In the complex world of content marketing and SEO, creating high-quality articles isn’t enough. How your content is connected—both internally and in the site’s architecture—plays a massive role in visibility, discoverability, and authority. One of the most overlooked SEO issues, even on established websites, is orphaned content.
Orphaned content refers to pages or posts on your WordPress site that aren’t linked from any other internal page. In other words, they exist—but nothing in your navigation, homepage, blogroll, or other posts point to them.
A blog post that isn’t part of any category or tag.
A landing page not linked in the menu, footer, or related posts.
An old article that was once linked from others, but all those links were removed.
Even if these pages are published and indexed, they’re invisible to users and search engines when not internally linked.
Poor Crawlability: Search engines rely on internal links to discover and rank pages. Orphaned content may be crawled less frequently or missed entirely.
No Link Equity Flow: Internal links help distribute “link juice.” Orphaned pages don’t receive this authority, reducing their chances to rank.
Bad User Experience: Visitors can’t find relevant content that might actually help them, reducing time on site and increasing bounce rate.
Degraded Content Silos: If you’re following a topical authority strategy, orphaned pages break your content clusters and dilute theme relevance.
There are several ways to identify orphaned pages, depending on your toolset and site complexity.
Both offer built-in orphaned content detection for WordPress users:
Yoast SEO: Go to SEO → Search Appearance → Content Types. In the “Posts” section, you’ll find a filter for orphaned content.
Rank Math: Under Analytics → SEO Performance, you’ll see a list of unlinked posts.
These desktop SEO tools can simulate a search engine crawl and report which URLs aren’t linked internally:
Set crawl depth to full
Enable “orphan URLs” detection
Compare with sitemap to find URLs that exist but are not linked anywhere
Manually or via tools, cross-reference your XML sitemap with internal link reports to find published pages that are technically reachable but functionally hidden.

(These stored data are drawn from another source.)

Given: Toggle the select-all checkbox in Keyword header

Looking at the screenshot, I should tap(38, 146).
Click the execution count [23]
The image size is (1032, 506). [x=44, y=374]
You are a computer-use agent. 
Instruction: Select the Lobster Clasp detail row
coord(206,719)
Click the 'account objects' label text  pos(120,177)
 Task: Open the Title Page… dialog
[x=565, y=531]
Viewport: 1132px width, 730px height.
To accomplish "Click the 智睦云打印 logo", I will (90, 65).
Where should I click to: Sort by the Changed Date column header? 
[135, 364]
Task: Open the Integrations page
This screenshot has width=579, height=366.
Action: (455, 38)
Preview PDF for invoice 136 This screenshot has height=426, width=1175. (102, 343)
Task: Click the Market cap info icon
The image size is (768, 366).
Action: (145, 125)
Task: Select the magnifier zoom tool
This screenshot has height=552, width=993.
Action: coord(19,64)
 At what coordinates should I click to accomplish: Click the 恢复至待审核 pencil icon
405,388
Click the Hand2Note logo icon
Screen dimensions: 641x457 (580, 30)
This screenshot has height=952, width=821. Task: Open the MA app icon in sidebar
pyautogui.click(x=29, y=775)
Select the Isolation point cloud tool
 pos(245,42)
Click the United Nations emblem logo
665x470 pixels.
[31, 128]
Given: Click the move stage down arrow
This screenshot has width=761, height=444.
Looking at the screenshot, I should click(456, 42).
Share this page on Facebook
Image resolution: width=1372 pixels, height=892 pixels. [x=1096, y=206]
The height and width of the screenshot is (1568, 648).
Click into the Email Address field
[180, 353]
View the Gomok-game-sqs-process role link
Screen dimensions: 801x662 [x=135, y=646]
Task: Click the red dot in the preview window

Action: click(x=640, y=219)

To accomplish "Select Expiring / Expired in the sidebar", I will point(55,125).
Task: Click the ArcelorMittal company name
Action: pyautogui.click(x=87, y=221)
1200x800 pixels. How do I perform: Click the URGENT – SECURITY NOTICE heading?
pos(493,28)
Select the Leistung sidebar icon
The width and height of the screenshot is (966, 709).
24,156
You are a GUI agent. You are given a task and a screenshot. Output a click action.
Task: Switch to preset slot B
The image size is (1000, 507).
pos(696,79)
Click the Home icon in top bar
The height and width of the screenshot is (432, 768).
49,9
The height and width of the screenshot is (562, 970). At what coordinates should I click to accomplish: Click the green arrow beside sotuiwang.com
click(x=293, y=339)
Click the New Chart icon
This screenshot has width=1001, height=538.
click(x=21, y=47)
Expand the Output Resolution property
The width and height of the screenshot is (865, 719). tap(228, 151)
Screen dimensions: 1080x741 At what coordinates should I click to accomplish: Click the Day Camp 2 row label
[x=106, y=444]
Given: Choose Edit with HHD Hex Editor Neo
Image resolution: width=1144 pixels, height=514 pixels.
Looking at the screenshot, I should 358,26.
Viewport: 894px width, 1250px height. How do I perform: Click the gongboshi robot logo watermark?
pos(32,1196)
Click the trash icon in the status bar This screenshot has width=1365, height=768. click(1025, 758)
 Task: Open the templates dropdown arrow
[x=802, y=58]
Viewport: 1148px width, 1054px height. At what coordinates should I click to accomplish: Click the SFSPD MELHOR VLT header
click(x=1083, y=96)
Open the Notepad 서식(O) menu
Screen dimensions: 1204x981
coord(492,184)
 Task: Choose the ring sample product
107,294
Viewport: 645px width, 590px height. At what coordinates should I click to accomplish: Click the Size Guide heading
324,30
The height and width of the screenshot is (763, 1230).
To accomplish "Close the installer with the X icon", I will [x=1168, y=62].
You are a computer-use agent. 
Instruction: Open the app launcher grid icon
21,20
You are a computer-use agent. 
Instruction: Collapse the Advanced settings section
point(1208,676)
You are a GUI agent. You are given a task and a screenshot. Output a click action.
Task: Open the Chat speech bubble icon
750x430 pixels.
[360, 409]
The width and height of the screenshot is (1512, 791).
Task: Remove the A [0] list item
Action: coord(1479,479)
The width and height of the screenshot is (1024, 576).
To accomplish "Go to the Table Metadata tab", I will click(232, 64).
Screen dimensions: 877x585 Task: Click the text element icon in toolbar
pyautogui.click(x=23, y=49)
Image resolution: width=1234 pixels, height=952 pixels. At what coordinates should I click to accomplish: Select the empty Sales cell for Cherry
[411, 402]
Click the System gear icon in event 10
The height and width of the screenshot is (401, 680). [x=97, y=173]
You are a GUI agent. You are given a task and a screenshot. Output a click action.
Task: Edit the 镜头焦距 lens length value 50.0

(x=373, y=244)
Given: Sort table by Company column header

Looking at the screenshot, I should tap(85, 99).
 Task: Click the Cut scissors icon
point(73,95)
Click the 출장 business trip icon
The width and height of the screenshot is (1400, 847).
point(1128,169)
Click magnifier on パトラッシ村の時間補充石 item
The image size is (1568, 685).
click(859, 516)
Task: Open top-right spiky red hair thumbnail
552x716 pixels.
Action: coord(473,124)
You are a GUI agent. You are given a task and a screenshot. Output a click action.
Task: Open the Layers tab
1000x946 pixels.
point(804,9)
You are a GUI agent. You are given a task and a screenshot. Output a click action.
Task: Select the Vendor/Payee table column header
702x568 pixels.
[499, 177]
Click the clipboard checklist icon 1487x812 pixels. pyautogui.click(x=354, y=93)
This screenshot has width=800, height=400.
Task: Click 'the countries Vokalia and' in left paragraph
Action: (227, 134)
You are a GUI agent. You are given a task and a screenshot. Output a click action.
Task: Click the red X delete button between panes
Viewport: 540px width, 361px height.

Once you’ve identified orphaned content, the next step is to strategically integrate it into your site’s internal linking structure.
The most straightforward method:
Find 2–5 relevant posts or pages.
Add contextual links pointing to the orphaned content using optimized anchor text.
Example: If you have an orphaned post about “VPS Hosting Setup,” link to it from articles like:
“Best VPS Hosting Providers”
“Shared vs VPS Hosting: Pros & Cons”
Add the post to a relevant category page, resource page, or main menu.
Create or update a content hub (pillar page) that links to all sub-topics, including the orphaned one.
Add dynamic content in sidebars, footers, or within-post recommendations:
“Recent posts”
“Popular posts”
“You may also like”
Ensure these widgets are configured to surface underlinked or orphaned posts, not just the most recent.
If a page is orphaned and also excluded from the sitemap or blocked in robots.txt, search engines may never find it. Use SEO plugins to:
Force-add it to your sitemap
Ensure crawlability settings are correct
If the content is outdated, irrelevant, or duplicate:
Redirect it (301) to a relevant page or category archive
Update & repurpose the content with fresh information
Merge it into another article, then redirect the original
Delete and deindex if it serves no strategic purpose
Tool | Feature |
---|---|
Yoast SEO Premium | Orphaned content filter in post overview |
Ahrefs / Semrush | Backlink profile vs internal link gaps |
Screaming Frog | Crawl & sitemap comparison |
Link Whisper (plugin) | Smart internal linking recommendations |
Sitebulb | Visual orphan graphing & internal link scoring |
Orphaned content is a silent SEO killer—stealing your site’s crawl budget, hurting topical relevance, and leaving valuable pages undiscovered. Fortunately, WordPress makes it easy to identify and fix this issue using the right tools and best practices.
By bringing orphaned pages back into your internal linking strategy, you’re not just improving SEO—you’re creating a better, more discoverable experience for users and search engines alike.